Monocle: Interview with Aleksandar Vucic
Aleksandar Vucic dresses to blend in. His grey suit, neat hair and glasses would fail to raise eyebrows in any boardroom or cabinet office. But in a reverse of the usual cliché, the leader of Serbia’s Progressive Party is a lot taller than he looks on TV – and packs an exceedingly firm handshake.
This is all very apt for a man who holds the title of first deputy prime minister – and yet is widely acknowledged as the most powerful figure in Serbian politics and an emerging leader in the Balkans. He has been the driving force in tackling three key issues that had long been holding back Serbia – Kosovo, the EU and corruption.
Within a year of his governing coalition taking office, it had completed deals with Kosovo on a normalisation of relations and with the EU on the start of membership negotiations. Meanwhile, Vucic personally took the helm of the anti-corruption campaign – as previously untouchable tycoons were arrested and charged for illegally profiting from privatisations.
All this has brought him enormous personal popularity – and power. There is constant speculation on when he will take over as prime minister, an office currently held by Ivica Dacic, the leader of the junior partner in the coalition. But Vucic appears to be content to bide his time. Perhaps this is because of his role in the notorious administration of Slobodan Milosevic. Vucic served as an oppressive minister of information – fining journalists who opposed the government and banning foreign TV networks.

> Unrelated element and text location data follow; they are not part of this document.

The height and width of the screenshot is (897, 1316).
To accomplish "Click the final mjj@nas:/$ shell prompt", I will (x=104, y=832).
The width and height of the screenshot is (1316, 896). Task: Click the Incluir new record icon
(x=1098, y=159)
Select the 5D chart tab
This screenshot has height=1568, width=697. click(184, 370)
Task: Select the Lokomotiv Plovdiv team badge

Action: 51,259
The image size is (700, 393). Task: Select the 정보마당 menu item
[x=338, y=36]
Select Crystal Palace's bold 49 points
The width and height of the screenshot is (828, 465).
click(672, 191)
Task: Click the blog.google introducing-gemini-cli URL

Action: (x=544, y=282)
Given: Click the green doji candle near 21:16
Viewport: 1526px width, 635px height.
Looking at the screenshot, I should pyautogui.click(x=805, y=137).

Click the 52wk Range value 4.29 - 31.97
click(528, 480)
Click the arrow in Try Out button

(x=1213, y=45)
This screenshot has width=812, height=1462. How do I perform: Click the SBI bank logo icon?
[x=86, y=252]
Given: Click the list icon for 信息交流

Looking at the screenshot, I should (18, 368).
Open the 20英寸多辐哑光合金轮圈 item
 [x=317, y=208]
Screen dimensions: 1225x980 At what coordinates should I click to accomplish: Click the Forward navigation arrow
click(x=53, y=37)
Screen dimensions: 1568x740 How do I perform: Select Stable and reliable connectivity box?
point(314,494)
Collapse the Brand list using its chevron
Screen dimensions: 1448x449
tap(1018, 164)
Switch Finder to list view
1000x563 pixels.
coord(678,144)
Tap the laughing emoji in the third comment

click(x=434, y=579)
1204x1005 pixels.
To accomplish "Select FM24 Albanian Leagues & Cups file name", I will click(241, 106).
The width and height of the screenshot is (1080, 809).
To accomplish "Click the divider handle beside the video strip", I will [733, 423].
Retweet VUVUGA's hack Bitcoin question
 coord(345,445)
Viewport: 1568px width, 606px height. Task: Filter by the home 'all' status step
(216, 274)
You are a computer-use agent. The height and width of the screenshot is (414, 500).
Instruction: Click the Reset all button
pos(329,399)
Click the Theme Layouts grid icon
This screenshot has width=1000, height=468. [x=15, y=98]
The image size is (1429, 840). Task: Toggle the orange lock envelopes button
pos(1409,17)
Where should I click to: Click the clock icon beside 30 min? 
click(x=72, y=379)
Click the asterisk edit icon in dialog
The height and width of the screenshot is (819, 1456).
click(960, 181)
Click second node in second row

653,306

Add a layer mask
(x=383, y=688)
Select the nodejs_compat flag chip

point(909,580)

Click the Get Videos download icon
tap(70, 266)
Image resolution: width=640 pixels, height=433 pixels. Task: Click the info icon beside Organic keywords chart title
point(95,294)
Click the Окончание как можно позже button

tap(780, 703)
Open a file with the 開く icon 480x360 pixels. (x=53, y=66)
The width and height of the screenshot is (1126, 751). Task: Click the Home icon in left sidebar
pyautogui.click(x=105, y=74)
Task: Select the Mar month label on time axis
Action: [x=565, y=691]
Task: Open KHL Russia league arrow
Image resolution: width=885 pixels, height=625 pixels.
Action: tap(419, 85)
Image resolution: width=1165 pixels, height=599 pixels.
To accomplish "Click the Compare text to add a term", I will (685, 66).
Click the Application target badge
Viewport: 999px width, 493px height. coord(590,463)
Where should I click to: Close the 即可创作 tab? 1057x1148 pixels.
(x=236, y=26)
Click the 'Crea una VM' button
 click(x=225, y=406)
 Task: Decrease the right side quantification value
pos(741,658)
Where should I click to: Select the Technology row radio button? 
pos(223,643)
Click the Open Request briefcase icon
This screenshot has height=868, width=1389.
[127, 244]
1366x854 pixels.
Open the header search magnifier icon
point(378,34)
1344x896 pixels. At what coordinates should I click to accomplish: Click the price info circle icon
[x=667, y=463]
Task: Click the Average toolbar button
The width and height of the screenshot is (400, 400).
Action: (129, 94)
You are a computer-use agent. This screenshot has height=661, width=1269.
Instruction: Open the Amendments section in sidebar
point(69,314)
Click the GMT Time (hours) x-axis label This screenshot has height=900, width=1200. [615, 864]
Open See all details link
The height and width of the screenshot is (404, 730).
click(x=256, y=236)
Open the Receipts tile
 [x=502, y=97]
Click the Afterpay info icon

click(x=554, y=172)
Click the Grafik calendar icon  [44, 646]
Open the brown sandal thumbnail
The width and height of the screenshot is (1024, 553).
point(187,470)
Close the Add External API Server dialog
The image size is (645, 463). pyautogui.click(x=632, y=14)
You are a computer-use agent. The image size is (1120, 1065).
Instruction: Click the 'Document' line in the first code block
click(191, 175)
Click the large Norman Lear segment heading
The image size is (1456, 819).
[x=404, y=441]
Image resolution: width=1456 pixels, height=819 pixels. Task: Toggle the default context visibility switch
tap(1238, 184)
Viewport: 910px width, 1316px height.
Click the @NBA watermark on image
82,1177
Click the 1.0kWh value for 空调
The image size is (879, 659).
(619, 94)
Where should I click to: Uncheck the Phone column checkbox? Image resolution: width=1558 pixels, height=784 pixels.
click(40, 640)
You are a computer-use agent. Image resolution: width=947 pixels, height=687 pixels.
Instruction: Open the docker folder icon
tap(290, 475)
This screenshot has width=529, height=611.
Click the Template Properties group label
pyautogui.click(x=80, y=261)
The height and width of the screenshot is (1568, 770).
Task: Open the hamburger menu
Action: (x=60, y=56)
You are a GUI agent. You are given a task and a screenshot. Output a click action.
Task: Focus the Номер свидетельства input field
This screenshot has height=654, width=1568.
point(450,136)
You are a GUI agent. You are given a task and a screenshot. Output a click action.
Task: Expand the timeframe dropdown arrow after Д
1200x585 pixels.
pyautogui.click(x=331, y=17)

His return to power – along with Dacic, a former Milosevic spokesman – caused some nervousness among western diplomats. But even the sceptics are starting to melt. “They are different than before,” says Natasa Kandic, founder of the Humanitarian Law Centre. “It’s important that they have changed and are calling for democracy.”
Monocle: You are the leader of the party that has the most seats, yet your title is first deputy. Why are you stepping back where others would push themselves forward?
Aleksandar Vucic: I just wanted to show that results and benefits for our people are something that I am interested in – not my titles. There are many people above myself regarding titles but people in Serbia don’t care about that. They care about results and I do my best to deliver.
M: There has been a normalisation of relations with Kosovo and an agreement with the EU about membership talks for Serbia. Is this everything you wanted to achieve?
AV: Of course I’m not satisfied. If you want to really accomplish something you need to put your targets on a higher level. Yes, we succeeded in opening accession talks with the EU and getting and implementing the Brussels Agreement with Kosovo – and we started a very important anticorruption fight. But I’m not satisfied with the economic situation and environment. Today,
if you need to get, let’s say, a building permit you’ll have to wait for decades. I hope we will be able to change that to less than a month.
M: Historically your government has had better relations with Russia than with the EU. Why have you chosen to go down the path of EU membership?
AV: It is not so popular in Serbia as you might think. But it is very much related to the modernisation of this country. We will have to change our mindsets, our habits, ourselves – and that is the most important thing. If we don’t change ourselves, if we don’t do something regarding the rule of law or many other changes in different social spheres, we won’t be successful in the future.
M: In the 1990s you were minister of information in the Milosevic government.
AV: After 1999 we saw the result of our politics – it was very bad in all social spheres. We had as many ruined bridges and buildings as you can imagine. We cannot say it was all the fault of Serbia – but that was the result of our politics. We needed to change our aims and our unsuccessful and harmful politics. We all made some terrible mistakes and I’m not ashamed to confess that. We need to find a better way for Serbia and now we have to be very firm, focused, concentrated – even devoted – if we want to find a better way for our people.